##### Task inputs

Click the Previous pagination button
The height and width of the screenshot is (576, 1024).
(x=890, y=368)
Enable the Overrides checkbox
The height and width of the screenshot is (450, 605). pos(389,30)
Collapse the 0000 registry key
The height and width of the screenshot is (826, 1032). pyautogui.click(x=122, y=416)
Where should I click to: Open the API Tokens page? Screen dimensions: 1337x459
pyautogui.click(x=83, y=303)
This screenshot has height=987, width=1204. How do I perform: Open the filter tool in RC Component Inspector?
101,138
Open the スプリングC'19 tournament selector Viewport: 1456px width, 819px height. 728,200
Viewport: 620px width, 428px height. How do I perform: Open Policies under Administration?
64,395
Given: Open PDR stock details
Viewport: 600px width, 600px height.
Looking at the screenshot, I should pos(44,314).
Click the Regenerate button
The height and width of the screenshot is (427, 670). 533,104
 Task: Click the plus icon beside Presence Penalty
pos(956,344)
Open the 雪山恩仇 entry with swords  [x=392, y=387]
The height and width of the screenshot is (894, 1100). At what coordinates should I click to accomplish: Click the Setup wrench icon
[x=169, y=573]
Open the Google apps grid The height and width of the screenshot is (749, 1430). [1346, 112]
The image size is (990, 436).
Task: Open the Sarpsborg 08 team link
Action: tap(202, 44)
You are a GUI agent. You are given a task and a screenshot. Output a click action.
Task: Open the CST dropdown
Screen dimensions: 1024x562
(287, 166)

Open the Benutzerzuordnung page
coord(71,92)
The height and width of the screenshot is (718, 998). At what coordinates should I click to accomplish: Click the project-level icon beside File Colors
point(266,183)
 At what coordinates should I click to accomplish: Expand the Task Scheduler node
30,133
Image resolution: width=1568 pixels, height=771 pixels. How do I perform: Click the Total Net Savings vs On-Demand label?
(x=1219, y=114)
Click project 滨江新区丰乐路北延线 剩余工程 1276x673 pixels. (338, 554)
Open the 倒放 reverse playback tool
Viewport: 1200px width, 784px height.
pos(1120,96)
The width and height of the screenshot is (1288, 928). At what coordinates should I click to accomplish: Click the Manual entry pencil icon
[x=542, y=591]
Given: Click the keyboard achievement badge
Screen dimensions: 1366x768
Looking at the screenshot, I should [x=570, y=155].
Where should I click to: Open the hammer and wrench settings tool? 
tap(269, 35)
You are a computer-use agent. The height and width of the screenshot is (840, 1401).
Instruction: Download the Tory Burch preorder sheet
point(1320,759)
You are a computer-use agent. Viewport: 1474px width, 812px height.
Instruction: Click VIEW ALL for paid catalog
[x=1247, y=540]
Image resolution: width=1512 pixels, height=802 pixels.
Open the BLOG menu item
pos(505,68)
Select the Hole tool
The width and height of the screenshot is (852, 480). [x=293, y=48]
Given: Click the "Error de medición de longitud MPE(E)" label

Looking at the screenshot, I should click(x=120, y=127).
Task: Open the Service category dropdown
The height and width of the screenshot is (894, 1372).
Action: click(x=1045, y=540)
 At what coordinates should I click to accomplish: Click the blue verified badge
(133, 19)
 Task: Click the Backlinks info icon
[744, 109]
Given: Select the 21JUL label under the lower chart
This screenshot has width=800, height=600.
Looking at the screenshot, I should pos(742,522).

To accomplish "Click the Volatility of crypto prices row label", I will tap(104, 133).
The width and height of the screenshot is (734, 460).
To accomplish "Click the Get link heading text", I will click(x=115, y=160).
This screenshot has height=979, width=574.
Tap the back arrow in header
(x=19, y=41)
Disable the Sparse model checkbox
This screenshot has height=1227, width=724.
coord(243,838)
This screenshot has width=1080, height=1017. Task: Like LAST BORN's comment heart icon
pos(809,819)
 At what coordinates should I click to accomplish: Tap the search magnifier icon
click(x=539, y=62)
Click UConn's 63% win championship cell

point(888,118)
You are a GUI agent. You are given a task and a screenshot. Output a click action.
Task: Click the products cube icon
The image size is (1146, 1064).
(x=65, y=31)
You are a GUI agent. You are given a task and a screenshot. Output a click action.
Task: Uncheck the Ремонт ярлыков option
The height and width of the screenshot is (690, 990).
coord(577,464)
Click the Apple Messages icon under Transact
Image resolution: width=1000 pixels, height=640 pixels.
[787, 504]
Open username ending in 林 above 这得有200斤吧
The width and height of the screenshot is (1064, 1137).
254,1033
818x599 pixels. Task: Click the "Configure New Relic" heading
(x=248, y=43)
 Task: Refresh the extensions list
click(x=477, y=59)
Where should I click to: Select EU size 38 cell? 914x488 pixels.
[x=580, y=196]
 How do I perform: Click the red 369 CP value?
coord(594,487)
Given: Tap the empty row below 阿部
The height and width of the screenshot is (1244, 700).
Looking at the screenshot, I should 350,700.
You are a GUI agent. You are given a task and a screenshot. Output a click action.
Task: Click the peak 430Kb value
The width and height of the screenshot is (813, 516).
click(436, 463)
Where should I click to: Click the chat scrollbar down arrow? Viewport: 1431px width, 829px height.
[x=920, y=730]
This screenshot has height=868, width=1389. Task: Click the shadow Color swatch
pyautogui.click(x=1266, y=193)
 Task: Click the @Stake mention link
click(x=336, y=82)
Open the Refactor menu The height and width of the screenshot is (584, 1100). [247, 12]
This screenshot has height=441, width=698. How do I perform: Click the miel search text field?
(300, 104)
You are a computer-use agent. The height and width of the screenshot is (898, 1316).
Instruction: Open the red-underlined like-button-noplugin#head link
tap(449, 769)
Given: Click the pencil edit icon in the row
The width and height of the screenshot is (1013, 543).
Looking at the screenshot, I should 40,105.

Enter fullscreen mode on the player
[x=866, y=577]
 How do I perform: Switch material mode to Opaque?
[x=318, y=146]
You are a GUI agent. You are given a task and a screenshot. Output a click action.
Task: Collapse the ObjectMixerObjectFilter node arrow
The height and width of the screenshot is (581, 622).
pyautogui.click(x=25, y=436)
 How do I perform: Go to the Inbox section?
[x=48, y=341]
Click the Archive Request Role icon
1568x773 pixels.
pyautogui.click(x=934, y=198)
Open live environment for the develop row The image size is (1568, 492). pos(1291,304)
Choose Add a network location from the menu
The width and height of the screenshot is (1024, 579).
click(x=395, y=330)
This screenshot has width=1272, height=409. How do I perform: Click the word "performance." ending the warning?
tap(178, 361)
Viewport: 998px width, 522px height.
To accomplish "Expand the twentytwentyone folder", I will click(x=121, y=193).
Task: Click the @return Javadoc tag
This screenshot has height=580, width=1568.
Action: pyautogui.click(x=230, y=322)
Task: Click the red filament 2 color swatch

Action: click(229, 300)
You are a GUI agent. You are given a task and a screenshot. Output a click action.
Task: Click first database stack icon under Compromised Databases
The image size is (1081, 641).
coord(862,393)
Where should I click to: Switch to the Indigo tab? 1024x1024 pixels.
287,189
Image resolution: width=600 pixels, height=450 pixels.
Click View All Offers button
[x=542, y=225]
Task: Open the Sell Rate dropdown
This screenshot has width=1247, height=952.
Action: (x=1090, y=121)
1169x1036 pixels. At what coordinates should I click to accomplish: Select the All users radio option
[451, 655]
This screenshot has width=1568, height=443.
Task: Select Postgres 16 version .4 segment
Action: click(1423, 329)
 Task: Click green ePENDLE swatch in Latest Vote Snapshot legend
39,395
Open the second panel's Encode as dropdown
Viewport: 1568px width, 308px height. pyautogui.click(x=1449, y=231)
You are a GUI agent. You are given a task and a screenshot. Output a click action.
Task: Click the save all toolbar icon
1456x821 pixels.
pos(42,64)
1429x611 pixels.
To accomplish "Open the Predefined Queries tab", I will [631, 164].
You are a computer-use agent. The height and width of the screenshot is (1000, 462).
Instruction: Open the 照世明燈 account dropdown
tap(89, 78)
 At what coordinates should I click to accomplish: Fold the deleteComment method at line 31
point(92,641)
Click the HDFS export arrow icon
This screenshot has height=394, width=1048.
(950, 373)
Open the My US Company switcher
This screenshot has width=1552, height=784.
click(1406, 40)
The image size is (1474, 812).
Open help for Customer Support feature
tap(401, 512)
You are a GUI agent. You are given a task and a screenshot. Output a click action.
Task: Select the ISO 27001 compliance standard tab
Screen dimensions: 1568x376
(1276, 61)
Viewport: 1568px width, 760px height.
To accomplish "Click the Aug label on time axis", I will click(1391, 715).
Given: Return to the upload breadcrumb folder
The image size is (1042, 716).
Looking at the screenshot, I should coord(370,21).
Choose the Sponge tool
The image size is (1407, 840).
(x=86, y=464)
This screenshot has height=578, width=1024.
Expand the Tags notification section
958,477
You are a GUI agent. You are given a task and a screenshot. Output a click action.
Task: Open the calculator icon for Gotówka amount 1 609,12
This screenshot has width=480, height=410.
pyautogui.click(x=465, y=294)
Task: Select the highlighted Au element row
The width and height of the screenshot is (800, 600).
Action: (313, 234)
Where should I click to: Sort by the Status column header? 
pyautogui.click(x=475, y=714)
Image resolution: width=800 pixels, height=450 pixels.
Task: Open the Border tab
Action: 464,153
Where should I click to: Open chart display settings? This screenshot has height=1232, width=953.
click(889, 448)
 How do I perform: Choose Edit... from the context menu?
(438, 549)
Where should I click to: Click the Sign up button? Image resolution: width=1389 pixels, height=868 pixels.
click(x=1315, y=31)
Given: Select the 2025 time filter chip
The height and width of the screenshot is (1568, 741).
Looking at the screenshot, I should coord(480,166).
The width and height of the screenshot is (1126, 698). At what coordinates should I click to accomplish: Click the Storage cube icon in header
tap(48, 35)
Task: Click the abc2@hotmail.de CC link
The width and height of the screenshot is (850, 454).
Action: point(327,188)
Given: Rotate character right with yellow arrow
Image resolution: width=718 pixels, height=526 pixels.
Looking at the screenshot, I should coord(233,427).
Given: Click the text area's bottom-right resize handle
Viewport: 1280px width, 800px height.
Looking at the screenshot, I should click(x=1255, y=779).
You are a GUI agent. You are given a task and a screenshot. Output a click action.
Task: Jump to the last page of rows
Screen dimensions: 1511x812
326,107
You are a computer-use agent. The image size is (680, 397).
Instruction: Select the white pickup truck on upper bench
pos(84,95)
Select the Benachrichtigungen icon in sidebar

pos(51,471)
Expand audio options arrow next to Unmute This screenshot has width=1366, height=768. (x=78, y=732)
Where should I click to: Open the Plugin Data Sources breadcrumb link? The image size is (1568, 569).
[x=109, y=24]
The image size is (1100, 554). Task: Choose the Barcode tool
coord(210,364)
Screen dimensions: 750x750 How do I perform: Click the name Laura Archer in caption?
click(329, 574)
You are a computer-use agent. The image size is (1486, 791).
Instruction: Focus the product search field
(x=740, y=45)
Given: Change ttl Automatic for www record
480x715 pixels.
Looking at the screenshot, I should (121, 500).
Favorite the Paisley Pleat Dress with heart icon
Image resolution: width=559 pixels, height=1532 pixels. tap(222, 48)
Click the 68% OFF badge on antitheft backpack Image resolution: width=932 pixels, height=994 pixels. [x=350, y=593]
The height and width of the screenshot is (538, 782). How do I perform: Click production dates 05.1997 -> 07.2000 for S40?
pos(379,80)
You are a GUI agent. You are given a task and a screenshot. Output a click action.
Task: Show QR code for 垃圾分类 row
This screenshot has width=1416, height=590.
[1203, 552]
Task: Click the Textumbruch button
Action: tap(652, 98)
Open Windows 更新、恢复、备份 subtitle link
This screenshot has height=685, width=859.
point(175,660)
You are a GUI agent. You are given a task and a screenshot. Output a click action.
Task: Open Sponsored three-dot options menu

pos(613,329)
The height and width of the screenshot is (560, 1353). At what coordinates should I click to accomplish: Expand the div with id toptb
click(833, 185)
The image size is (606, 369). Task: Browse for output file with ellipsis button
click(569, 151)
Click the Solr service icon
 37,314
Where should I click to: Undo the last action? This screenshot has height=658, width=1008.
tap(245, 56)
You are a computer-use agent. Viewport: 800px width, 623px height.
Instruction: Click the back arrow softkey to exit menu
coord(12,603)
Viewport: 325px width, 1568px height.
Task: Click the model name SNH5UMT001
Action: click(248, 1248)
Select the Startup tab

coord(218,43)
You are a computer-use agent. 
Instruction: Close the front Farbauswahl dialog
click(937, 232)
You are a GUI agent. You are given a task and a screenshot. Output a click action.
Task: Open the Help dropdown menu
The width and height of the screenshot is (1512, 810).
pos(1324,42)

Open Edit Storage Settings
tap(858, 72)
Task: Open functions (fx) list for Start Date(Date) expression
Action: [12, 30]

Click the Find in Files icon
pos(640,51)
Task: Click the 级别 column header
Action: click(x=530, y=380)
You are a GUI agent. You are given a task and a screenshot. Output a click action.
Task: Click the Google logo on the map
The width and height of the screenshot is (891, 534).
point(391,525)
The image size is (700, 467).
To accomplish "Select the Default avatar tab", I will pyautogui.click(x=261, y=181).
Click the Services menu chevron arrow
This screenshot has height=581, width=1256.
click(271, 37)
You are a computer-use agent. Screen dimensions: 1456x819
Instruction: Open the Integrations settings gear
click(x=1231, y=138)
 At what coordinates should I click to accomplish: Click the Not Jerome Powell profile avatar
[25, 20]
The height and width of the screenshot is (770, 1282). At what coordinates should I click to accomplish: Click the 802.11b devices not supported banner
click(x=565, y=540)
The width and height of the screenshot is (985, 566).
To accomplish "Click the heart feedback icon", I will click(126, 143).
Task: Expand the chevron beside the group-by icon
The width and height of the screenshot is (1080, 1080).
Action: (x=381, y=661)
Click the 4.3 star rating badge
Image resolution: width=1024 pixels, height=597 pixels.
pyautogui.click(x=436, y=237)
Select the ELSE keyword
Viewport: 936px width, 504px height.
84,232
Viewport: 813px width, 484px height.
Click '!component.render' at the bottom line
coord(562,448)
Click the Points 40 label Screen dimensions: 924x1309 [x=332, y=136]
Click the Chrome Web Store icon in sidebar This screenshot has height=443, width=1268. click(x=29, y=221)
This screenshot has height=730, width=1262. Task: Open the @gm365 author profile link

##########

Task requirements -
Only the lines holding the string "right" are needed; copy each of them from the material above.

Solved exercise -
Given: Rotate character right with yellow arrow
Given: Click the text area's bottom-right resize handle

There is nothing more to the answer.